A third limitation of Nudge is also one its political attractions: that it changes behaviour imperceptibly. People don’t realise they are being influenced, so we avoid the risk of public backlash against unpopular policies, for example fuel duty increases and road charging. But then neither are people involved in decision-making about how to tackle climate change or other problems of unsustainability. Which raises the normative question of who gets nudged and in what direction. And we know the public need to see others take action and to feel their behaviour makes a difference and to feel part of a concerted, collective effort; research on public attitudes to climate change consistently shows this . By treating the public as passive or ignorant, we risk undermining democratic principles, and – at a more practical level – we lose the opportunity to achieve more significant change which the public – if informed and involved – might actually support.
The final limitation of Nudge is perhaps the most obvious. Nudge is great for relatively small-scale and short-term behaviour changes, and doesn’t challenge the status quo. From this perspective, Nudge is not – contrary to Thaler and Sunstein’s claim  – politically value-free, but tends to favour the dominant governance paradigm of a deregulated, growth-based economy . But in the face of the enormous challenge of climate change, and achieving 80% cut in carbon emissions, we need to change infrastructures and institutions. And this can’t be achieved without public support and involvement. Ask people why they don’t adopt lower-carbon lifestyles and they will highlight a range of barriers, many of them structural . And you can’t nudge someone onto a bus service that doesn’t exist. Nudge can help in uptake of low-carbon alternatives, but those alternatives have to be put in place. Nudge also won’t work in the case of communities being asked to accept new energy infrastructure, such as windfarms or carbon capture and storage facilities, where participatory decision-making and public engagement are required .

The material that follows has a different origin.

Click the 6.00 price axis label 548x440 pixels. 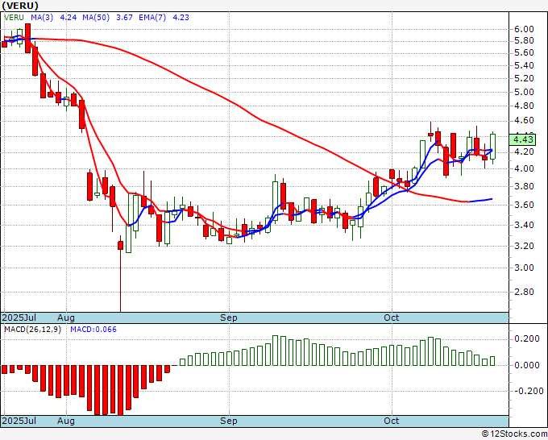524,29
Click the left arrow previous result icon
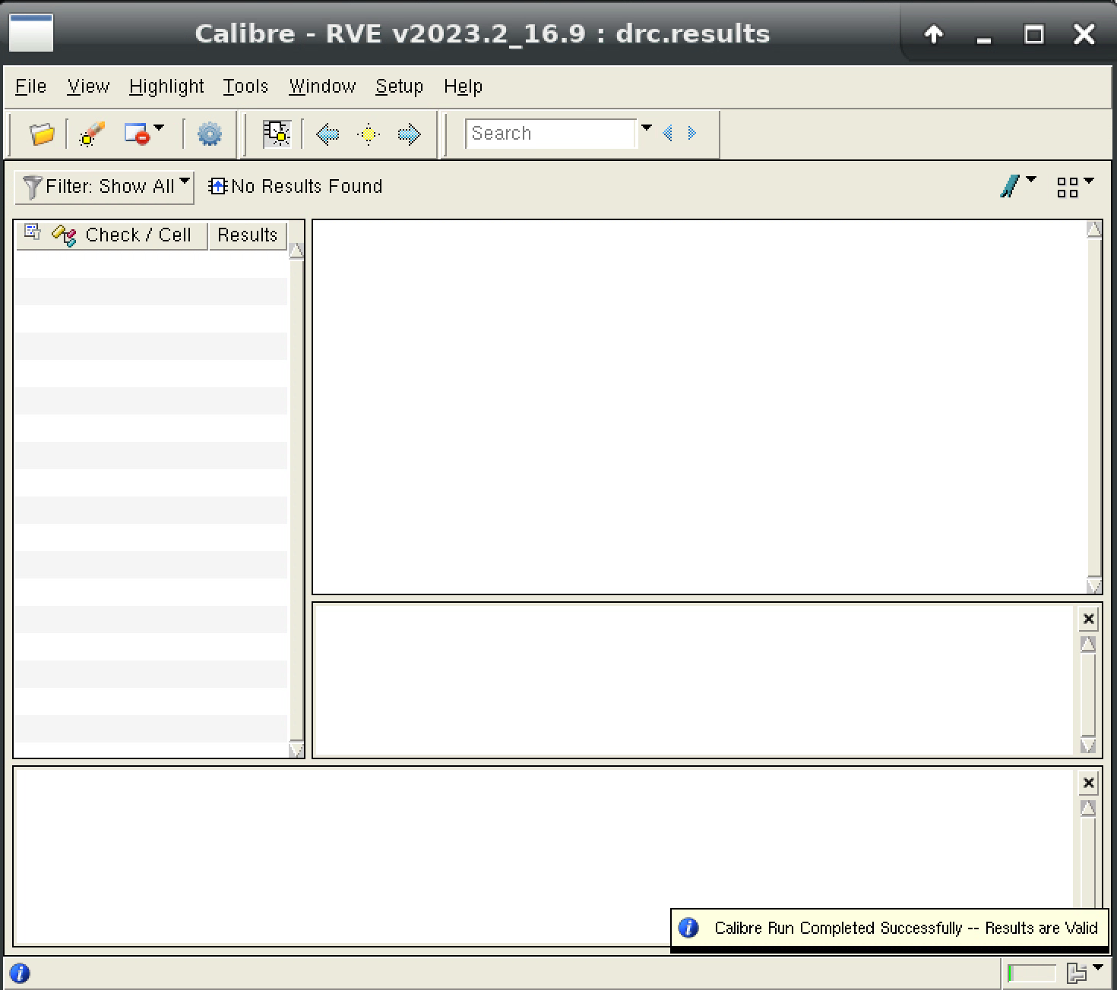Viewport: 1117px width, 990px height. (328, 134)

So, from a behavioural research point of view, on the one hand, I’m pleased that government is using a well-established evidence base on behaviour change to inform policy. This is a step forward from traditional and less sophisticated ‘information plus economic incentives’ approaches. On the other hand, the piecemeal and short-term approach of Nudge – while perhaps fine for some contexts, like financial decision-making – is not enough to realise our sustainability ambitions or tackle climate change. Here, Nudge needs to be just one part of a holistic and consistent strategy that involves participatory and structural policies: to foster – rather than erode – social and environmental values; to enable and encourage public involvement in decision-making (especially at the local level, but potentially at national level, too); and to provide viable and attractive low-carbon alternatives to those behaviours which are harder to change but also have the most impact on environment, such as transport and food choices.
So, in conclusion, yes, the government does need to do more than just nudge us towards sustainable living; but also should be cautious about applying Nudge solutions to sustainability issues which may well demand quite different types of interventions, informed by a broader range of behavioural research insights.